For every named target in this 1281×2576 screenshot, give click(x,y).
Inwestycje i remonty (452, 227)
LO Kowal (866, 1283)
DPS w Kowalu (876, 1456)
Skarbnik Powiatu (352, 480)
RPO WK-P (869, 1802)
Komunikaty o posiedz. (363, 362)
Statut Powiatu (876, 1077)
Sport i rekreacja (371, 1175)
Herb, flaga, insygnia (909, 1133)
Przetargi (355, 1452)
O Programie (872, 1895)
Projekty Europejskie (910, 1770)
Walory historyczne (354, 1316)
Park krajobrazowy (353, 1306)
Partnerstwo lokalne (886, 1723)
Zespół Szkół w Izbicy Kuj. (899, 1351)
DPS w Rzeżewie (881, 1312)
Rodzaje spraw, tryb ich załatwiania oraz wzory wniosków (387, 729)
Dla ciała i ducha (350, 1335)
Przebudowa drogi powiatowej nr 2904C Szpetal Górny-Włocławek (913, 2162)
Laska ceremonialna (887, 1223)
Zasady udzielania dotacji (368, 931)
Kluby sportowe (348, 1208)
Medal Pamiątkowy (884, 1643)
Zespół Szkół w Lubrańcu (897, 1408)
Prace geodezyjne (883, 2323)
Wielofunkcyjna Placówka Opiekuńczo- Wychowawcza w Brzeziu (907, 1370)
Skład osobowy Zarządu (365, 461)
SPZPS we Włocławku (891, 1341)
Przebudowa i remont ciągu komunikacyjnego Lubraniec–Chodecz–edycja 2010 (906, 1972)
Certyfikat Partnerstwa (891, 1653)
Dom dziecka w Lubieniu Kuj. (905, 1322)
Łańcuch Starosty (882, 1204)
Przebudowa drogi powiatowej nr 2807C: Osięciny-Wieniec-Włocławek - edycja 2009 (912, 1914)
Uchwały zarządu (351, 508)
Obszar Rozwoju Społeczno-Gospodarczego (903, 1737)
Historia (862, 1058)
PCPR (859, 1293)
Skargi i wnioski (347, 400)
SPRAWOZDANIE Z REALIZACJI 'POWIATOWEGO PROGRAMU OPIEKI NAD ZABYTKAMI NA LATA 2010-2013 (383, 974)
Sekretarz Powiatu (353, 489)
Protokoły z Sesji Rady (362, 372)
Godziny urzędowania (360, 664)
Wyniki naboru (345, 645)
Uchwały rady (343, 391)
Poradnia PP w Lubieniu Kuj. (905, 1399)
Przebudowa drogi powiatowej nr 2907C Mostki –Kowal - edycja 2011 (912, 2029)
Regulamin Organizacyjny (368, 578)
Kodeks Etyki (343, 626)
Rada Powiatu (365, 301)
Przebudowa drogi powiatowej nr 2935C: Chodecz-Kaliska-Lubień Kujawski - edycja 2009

--- WORK REQUEST ---
Will you return exactly the lines above from the one with "Obszar Rozwoju Społeczno-Gospodarczego" down to the one with "Godziny urzędowania (360, 664)", counting both as part of the range?

--- THE COMPLETED TASK ---
Obszar Rozwoju Społeczno-Gospodarczego (903, 1737)
Historia (862, 1058)
PCPR (859, 1293)
Skargi i wnioski (347, 400)
SPRAWOZDANIE Z REALIZACJI 'POWIATOWEGO PROGRAMU OPIEKI NAD ZABYTKAMI NA LATA 2010-2013 (383, 974)
Sekretarz Powiatu (353, 489)
Protokoły z Sesji Rady (362, 372)
Godziny urzędowania (360, 664)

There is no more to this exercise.